77   dunnross   2012 Jul 25, 2:24pm  

robertoaribas says

seriously you have zero class and manners.

Yes, our friend roberto has much more manners than that. He never insults other people or calls them names.

79   cw   2012 Jul 26, 1:32am  

everything says

When rents went up across the board, that was the end of foreclosures, investors who bailed in 2008 came right on back and are just buying the places outright. Why?, credit is still very loose, and if you have a cash flow and good credit, anyone can get into buying RE. Underwater?, so what, keep holding out for some kind of personal bailout, refinance at lower rates and hope for better days. Property management should be booming going forward. The RE market, in many ways has not changed a bit, flippers are still buying the bottom of the barrel actual foreclosure junk, people are still paying market values. The only thing I'm seeing different is more people living in less house, probably due to rental price increases and wage stagnation. I also see quite a few more campers sitting in driveways, and being used. Two car garages have no room for cars, that's where people store all their crap.
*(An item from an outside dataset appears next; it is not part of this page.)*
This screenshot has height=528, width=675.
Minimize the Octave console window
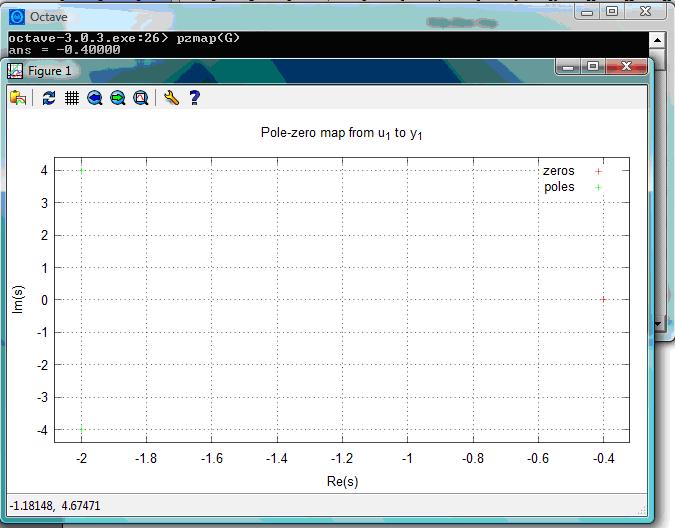[587, 12]
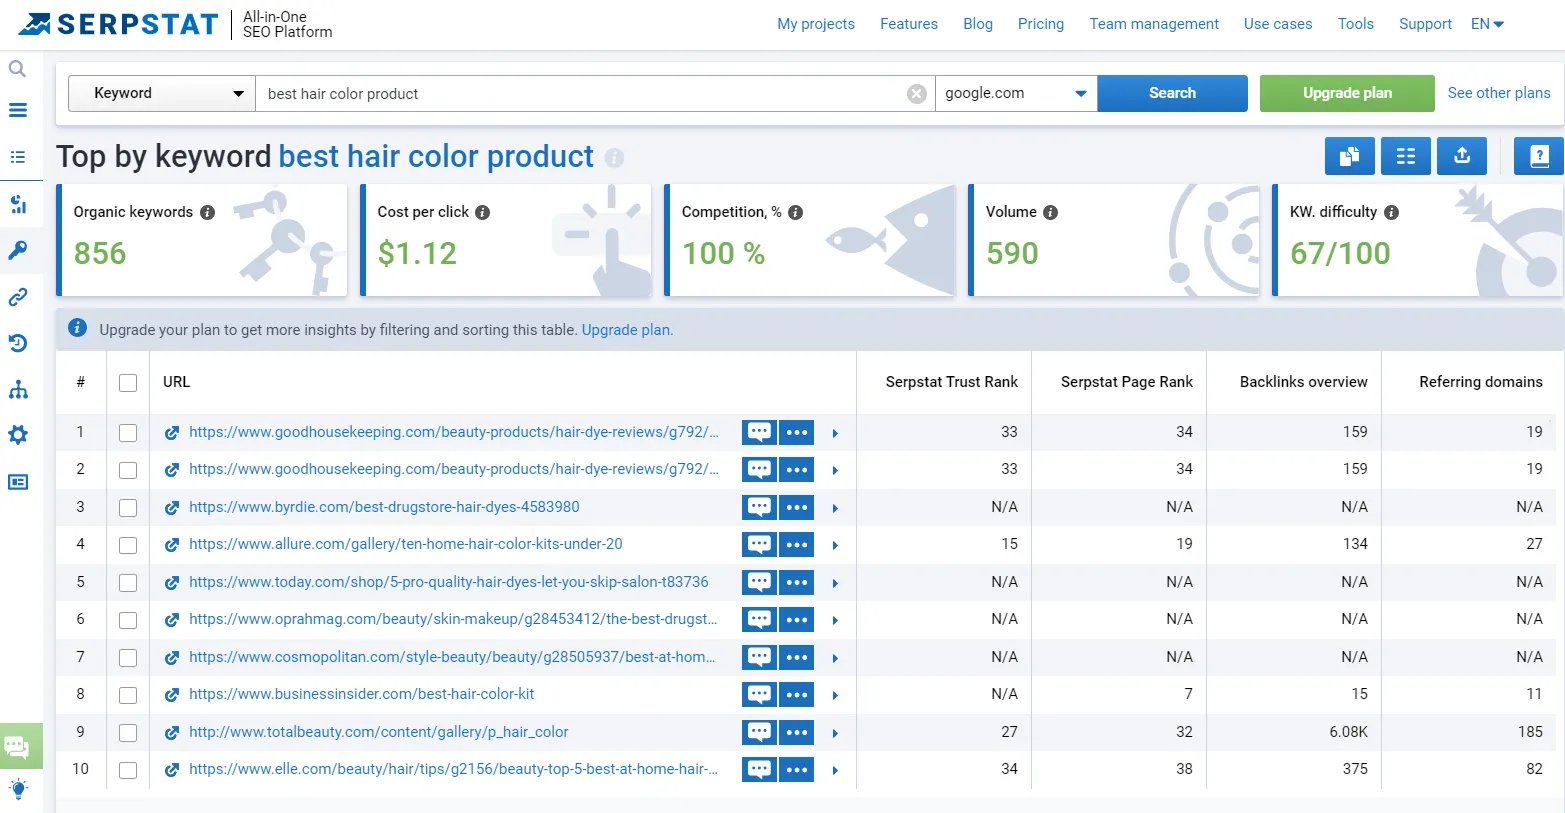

The investors buying and selling now are the same people who sold everything in 2005 to the suckers who read in the paper that they could make money in real estate. These people have cash as there is no easy lending.

80   Mick Russom   2013 Jan 30, 12:08pm  

I love this guy. A bunch of institutional investors and corrupt china dollars buys the middle class rug out from underneath them dooming them to a lifetime of struggle, and this guy is clicking the champagne glasses celebrating the brutal cost of living brutally increasing.

Seems any and all sense of self preservation - out the window.

And the economy shrunk, so that shrinking and U6 @ 15% means we should pay even MORE for RE and things will get better, right?